## Problem to solve
Reproduce the records below in their entirety, exactly as shown.

## Provided records
+---+

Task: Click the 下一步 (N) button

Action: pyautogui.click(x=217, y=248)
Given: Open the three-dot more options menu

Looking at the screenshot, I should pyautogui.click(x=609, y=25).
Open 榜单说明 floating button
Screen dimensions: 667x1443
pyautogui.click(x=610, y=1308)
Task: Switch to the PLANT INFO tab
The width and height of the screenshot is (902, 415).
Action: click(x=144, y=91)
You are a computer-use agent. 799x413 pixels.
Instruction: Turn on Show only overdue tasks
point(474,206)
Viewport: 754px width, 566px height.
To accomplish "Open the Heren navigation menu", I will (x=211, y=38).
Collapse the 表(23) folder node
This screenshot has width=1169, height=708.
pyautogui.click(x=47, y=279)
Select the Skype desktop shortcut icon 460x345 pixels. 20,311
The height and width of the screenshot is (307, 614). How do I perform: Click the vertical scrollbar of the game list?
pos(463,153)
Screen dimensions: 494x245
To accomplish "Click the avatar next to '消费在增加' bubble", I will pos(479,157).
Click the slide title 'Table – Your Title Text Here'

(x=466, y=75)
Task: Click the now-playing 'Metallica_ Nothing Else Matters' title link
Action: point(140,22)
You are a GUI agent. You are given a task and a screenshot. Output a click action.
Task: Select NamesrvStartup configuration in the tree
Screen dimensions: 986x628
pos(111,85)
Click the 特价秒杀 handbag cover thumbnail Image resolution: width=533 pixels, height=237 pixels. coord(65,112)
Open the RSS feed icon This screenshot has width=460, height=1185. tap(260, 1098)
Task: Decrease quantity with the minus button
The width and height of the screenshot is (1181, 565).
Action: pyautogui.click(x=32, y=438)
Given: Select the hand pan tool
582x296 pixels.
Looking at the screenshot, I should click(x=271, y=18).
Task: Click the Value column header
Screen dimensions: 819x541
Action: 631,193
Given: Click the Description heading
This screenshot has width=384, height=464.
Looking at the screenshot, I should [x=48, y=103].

+---+

## Exercise answer
Task: Click the 下一步 (N) button

Action: pyautogui.click(x=217, y=248)
Given: Open the three-dot more options menu

Looking at the screenshot, I should pyautogui.click(x=609, y=25).
Open 榜单说明 floating button
Screen dimensions: 667x1443
pyautogui.click(x=610, y=1308)
Task: Switch to the PLANT INFO tab
The width and height of the screenshot is (902, 415).
Action: click(x=144, y=91)
You are a computer-use agent. 799x413 pixels.
Instruction: Turn on Show only overdue tasks
point(474,206)
Viewport: 754px width, 566px height.
To accomplish "Open the Heren navigation menu", I will (x=211, y=38).
Collapse the 表(23) folder node
This screenshot has width=1169, height=708.
pyautogui.click(x=47, y=279)
Select the Skype desktop shortcut icon 460x345 pixels. 20,311
The height and width of the screenshot is (307, 614). How do I perform: Click the vertical scrollbar of the game list?
pos(463,153)
Screen dimensions: 494x245
To accomplish "Click the avatar next to '消费在增加' bubble", I will pos(479,157).
Click the slide title 'Table – Your Title Text Here'

(x=466, y=75)
Task: Click the now-playing 'Metallica_ Nothing Else Matters' title link
Action: point(140,22)
You are a GUI agent. You are given a task and a screenshot. Output a click action.
Task: Select NamesrvStartup configuration in the tree
Screen dimensions: 986x628
pos(111,85)
Click the 特价秒杀 handbag cover thumbnail Image resolution: width=533 pixels, height=237 pixels. coord(65,112)
Open the RSS feed icon This screenshot has width=460, height=1185. tap(260, 1098)
Task: Decrease quantity with the minus button
The width and height of the screenshot is (1181, 565).
Action: pyautogui.click(x=32, y=438)
Given: Select the hand pan tool
582x296 pixels.
Looking at the screenshot, I should click(x=271, y=18).
Task: Click the Value column header
Screen dimensions: 819x541
Action: 631,193
Given: Click the Description heading
This screenshot has width=384, height=464.
Looking at the screenshot, I should [x=48, y=103].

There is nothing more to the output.